En guise de conclusion, Juteau montre en quoi son cadre théorique rejoint les postulats du boundary-making paradigm popularisé par Andreas Wimmer. On aura donc eu en partie raison de la rapprocher des penseurs néo-wébériens de l’ethnicité. La sociologue insiste toutefois sur une distinction importante qui fait l’originalité de son approche : l’ajout du principe matérialiste (p. 264). Cet aspect apparaît beaucoup plus clairement dans la nouvelle édition que dans la précédente. Le mot « matérialiste » y était confiné au seul chapitre sur l’articulation des rapports sociaux, même si la méthode irriguait le livre de part en part. Désormais, cet ancrage est revendiqué haut et fort : « Une perspective relationnelle et constructiviste doit être matérialiste, en d’autres mots, elle doit tenir compte des rapports sociaux en amont des frontières » (p. 14).

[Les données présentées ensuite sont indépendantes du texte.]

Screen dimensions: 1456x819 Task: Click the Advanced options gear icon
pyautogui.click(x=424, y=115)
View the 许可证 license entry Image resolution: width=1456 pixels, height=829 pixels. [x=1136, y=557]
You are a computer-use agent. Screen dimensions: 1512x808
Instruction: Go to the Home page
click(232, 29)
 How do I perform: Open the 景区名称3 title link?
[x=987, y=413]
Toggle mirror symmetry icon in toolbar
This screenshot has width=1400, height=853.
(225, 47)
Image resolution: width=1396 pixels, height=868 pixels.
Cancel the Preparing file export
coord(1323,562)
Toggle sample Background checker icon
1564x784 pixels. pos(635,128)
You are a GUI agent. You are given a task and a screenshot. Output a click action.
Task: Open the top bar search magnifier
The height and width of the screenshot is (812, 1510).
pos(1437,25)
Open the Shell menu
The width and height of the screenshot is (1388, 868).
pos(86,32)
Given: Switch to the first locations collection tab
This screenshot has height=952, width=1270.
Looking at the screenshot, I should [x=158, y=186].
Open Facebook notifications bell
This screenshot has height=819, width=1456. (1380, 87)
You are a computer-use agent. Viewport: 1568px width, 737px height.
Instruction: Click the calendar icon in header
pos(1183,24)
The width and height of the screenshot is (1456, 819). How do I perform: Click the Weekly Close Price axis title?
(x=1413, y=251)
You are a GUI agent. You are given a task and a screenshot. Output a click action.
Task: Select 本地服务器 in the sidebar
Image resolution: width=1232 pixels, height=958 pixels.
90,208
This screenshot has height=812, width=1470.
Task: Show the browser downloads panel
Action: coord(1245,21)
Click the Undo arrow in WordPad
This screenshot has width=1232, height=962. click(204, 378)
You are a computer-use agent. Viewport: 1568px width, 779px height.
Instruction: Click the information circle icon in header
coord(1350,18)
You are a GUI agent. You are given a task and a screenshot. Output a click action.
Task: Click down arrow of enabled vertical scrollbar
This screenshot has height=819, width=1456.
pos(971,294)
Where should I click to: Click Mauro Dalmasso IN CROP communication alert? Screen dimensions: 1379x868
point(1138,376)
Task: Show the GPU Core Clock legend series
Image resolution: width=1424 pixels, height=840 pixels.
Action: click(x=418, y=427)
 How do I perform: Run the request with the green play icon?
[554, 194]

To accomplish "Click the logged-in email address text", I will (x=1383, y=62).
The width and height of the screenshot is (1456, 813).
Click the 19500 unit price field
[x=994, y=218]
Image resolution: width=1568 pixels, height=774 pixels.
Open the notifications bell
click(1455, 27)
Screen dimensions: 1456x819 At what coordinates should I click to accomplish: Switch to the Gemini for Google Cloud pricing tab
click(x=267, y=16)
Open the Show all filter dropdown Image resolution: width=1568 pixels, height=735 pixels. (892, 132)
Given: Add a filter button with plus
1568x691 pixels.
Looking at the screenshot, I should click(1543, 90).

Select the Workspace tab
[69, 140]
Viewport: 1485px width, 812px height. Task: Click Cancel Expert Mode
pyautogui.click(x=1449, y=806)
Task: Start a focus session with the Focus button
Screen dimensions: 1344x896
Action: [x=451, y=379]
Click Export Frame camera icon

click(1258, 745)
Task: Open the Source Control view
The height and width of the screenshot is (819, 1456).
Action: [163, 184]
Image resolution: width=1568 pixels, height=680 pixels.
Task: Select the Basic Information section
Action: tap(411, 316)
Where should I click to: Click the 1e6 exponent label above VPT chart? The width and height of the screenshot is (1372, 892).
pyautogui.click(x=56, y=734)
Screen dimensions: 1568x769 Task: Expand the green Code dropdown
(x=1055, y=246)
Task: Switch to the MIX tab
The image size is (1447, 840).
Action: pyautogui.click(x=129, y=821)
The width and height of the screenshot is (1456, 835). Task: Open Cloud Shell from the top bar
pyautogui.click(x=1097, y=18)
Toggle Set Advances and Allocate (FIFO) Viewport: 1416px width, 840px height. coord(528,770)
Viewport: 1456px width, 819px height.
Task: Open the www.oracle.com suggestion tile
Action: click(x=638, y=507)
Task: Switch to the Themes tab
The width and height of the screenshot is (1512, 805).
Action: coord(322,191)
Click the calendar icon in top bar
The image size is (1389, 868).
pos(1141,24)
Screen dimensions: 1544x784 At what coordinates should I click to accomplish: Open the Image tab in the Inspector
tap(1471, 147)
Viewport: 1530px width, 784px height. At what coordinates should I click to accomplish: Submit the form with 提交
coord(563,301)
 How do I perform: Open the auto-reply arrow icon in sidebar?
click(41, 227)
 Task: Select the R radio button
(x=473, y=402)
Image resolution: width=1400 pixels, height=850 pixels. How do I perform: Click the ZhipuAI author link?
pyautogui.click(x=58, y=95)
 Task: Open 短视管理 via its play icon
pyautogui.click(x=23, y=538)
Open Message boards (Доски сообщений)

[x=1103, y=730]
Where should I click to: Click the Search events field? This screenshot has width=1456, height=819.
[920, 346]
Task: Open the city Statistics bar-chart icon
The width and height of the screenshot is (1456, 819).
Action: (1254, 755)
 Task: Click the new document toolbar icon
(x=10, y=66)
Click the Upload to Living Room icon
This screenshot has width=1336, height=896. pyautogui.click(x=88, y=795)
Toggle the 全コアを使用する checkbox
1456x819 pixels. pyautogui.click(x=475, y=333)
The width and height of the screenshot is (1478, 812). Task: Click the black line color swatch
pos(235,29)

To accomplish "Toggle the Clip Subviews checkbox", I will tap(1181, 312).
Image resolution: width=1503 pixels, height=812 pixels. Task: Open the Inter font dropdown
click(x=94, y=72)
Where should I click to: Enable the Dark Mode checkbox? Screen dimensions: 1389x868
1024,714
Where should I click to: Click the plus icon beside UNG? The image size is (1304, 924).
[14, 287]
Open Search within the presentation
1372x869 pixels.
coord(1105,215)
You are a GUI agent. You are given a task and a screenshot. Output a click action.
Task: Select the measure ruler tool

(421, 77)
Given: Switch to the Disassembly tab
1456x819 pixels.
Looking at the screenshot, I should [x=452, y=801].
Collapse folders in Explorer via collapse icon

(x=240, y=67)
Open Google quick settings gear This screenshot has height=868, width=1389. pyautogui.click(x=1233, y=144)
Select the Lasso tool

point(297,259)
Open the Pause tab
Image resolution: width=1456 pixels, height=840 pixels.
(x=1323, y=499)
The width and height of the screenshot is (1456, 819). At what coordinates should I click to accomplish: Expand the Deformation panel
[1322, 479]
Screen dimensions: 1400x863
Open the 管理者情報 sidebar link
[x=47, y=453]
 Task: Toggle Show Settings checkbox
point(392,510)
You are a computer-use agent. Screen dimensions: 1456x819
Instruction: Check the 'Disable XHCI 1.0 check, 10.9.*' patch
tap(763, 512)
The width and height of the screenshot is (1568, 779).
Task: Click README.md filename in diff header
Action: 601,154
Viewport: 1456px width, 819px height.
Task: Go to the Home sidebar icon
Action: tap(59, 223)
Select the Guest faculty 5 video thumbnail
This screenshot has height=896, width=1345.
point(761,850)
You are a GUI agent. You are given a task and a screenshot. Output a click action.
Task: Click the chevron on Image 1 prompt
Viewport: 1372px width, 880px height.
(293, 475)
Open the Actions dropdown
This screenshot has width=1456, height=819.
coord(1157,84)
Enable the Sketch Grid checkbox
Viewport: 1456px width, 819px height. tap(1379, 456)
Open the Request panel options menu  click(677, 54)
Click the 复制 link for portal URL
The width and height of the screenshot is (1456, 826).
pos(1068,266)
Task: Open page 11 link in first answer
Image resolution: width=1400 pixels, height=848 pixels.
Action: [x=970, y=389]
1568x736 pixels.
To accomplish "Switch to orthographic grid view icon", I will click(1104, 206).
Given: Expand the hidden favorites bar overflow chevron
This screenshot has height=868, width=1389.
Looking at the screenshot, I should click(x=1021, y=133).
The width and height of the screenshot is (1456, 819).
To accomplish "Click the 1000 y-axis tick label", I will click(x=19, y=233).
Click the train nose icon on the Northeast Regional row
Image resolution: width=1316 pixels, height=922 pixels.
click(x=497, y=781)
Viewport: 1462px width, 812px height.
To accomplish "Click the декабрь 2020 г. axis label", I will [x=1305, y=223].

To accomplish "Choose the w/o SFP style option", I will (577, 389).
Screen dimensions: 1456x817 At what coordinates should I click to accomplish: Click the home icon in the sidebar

La théorisation du rapport ethnique proposée par Juteau se présente ainsi comme une contribution spécifique à un projet intellectuel plus vaste : celui d’une sociologie matérialiste des rapports sociaux (ethniques, de classe et de sexe) qui divisent les formations sociales en groupes différenciés, hiérarchisés et engagés dans des luttes constantes (p. 222). Elle joue un rôle analogue à celui des analyses matérialistes de l’oppression des femmes élaborées par des chercheuses comme Colette Guillaumin, Christine Delphy ou Nicole-Claude Mathieu (p. 199). Loin d’embrasser le culturalisme en vogue depuis l’envol du poststructuralisme et du postmodernisme, cette démarche se réapproprie le bagage théorique de l’héritage marxien. Elle raisonne en termes de rapports sociaux, de contradictions et d’antagonismes plutôt qu’en termes d’identités (p. 219). Elle cherche en fait à étendre la portée du matérialisme historique au-delà du domaine que lui avaient historiquement réservé certains marxistes.

Le travail de précision accompli par Danielle Juteau permet de mieux situer ses travaux au sein de ce matérialisme élargi qu’elle a contribué à construire. Il s’agit sans doute de l’apport le plus important de l’édition de 2015, au-delà des nombreux ajouts et mises à jour qui viennent actualiser l’ouvrage. Il n’est pas interdit d’espérer que des rapprochements plus marqués soient entrepris entre les champs autonomes où sont menées des recherches sur les différents rapports sociaux dans une perspective matérialiste. On peut regretter que l’élaboration d’un langage commun à tous les principes de différenciation hiérarchique qui traversent les formations sociales tarde à être entreprise à partir de chacune de ces « régions » du matérialisme historique. En revanche, on ne peut pas reprocher à Juteau de s’être soustraite à cet effort. Au contraire, avec la réédition de L’ethnicité et ses frontières, elle jette des bases essentielles à sa poursuite.